FIG. 31 illustrates a schematic diagram of resetting of L3-RSRP filter according to an embodiment of the present disclosure. The UE 20 may be configured with one or more timer of mode (e.g., T_max,Mode) for resetting the L3-RSRP filter of the power mode. Assume the UE 20 in the normal power mode receives a signaling for changing from the normal power mode to the energy saving mode at time point T₀, and the UE 20 receives a signaling for changing from the energy saving mode back to the normal power mode at time point T₂. The UE 20 may runt the timer T_max,Mode=0 when the UE 20 is in the normal power mode. If the timer T_max,Mode=0 does not expire before the timer point T₂, the triggering condition for resetting L3-RSRP filter may not be met and the UE 20 may not reset the L3-RSRP. Accordingly, the UE 20 may calculate L3-RSRP of the transmission occasion n₁ based on equation (6-2) such that RSRP_L3,Mode=0,n1=a·RSRP_L1,Mode=0,n1+(1−a)·RSRP_L3,Mode=0,n0, wherein RSRP_L3,Mode=0,n1 is L3-RSRP of normal power mode at transmission occasion n₁, RSRP_L1,Mode=0,n1 is L1-RSRP of normal power mode at transmission occasion n₁, and RSRP_L3,Mode=0,n0 is L3-RSRP of normal power mode at transmission occasion n₀.

FIG. 32 illustrates a schematic diagram of explicit ES-mode specific offset power according to an embodiment of the present disclosure. The UE 20 may be configured with one or more offset powers, wherein each offset power P_{0_UE,Mode} may be associated with a power mode. For example, offset power P_{0_UE,mode=0} may be associated with normal power mode (or CSI-RS #A1) and offset power P_{0_UE,mode=1} may be associated with energy saving mode (or CSI-RS #A1′). The UE 20 may determine the P_{0_UE,mode} according to a signaling for power mode changing. The UE 20 may calculate the nominal power P₀(j) according to the target received power P_{0_Nominal,j} (or a second nominal power) at BS 10 and the offset power P_{0_UE,mode} based on equation (2).

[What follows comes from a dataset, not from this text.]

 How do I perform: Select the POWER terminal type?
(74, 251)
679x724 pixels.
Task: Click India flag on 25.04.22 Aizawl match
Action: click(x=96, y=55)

FIG. 33 illustrates a schematic diagram of explicit ES-mode specific parameter a according to an embodiment of the present disclosure, wherein α may be a fractional power control factor. The UE may be configured with one or more parameters α, wherein each parameter α may be associated with a power mode. For example, parameter α_mode=0 may be associated with normal power mode (or CSI-RS #A3) and parameter α_mode=1 may be associated with energy saving mode (or CSI-RS #A3′).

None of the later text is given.